The secondary carpet backing, sometimes referred to as an “action back”, is typically a layer of latex rubber, applied as a foam, together with a polypropylene mesh or scrim which reinforces the latex and provides dimensional stability to the finished carpet. The latex/scrim layer provides a mechanically robust base for the carpet and adheres to the yarn tufts locking them into place. The latex rubber is usually extended by blending in ground calcium carbonate (limestone). Depending on several considerations, more than 50% of the applied latex layer may be limestone. The final backing is typically hydrophilic and internally porous. Although the secondary backing may appear to the unaided eye to be substantially continuous, it typically contains numerous channels which penetrate the entire thickness of the backing.
Co-Application of Stainblocker and Fluorochemical.

_ _ _

:: What you will do ::
a. Please rewrite the carpet backing passage starting at "The secondary carpet" and ending at "of the backing.", substituting "chalk" for "limestone".
b. Answer these questions from the carpet backing passage:
(i) What material is the mesh or scrim made of?
(ii) What is blended into the latex rubber to extend it?
(iii) What does the secondary backing typically contain that penetrates its entire thickness?

Word and element pointing entries:
_ _ _

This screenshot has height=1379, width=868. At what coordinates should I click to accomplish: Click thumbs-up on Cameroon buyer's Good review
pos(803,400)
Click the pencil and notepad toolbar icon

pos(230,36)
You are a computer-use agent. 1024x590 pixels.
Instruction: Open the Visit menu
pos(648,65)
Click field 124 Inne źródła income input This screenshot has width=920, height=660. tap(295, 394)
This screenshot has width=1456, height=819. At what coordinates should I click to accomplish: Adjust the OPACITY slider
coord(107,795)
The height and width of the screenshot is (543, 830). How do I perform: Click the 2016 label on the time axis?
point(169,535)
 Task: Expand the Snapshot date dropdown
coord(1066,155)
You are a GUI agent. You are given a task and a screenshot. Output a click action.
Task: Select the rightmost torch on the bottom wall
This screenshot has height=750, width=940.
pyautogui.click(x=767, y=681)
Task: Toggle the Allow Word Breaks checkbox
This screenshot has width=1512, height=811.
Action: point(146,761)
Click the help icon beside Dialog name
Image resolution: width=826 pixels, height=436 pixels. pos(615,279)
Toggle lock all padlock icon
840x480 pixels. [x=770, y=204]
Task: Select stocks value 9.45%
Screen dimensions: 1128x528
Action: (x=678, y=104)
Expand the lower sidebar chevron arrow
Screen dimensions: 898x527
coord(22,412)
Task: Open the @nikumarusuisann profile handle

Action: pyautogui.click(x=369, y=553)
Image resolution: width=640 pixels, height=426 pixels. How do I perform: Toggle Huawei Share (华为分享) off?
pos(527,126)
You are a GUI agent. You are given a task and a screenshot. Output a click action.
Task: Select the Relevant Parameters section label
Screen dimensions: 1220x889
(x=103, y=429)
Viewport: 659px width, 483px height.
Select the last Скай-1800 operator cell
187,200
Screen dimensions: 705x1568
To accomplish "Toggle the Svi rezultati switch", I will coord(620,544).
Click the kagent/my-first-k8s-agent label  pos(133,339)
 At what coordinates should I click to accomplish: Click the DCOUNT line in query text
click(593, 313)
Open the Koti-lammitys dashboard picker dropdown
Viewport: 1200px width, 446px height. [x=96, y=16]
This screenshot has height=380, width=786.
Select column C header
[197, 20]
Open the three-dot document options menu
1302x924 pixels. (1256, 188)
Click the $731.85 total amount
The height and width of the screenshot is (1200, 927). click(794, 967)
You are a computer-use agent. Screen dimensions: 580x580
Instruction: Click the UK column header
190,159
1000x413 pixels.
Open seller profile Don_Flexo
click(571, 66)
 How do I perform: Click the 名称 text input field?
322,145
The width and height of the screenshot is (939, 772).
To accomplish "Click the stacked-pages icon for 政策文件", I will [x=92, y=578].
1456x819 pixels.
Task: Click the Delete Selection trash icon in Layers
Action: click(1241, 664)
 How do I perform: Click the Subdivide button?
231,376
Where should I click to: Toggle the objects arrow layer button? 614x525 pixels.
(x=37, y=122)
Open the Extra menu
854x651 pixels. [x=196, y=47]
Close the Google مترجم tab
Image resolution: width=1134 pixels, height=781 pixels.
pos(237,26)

_ _ _

:: Answer set ::
a.
The secondary carpet backing, sometimes referred to as an “action back”, is typically a layer of latex rubber, applied as a foam, together with a polypropylene mesh or scrim which reinforces the latex and provides dimensional stability to the finished carpet. The latex/scrim layer provides a mechanically robust base for the carpet and adheres to the yarn tufts locking them into place. The latex rubber is usually extended by blending in ground calcium carbonate (chalk). Depending on several considerations, more than 50% of the applied latex layer may be chalk. The final backing is typically hydrophilic and internally porous. Although the secondary backing may appear to the unaided eye to be substantially continuous, it typically contains numerous channels which penetrate the entire thickness of the backing.

b.
(i) Polypropylene.
(ii) Ground calcium carbonate (limestone).
(iii) Numerous channels.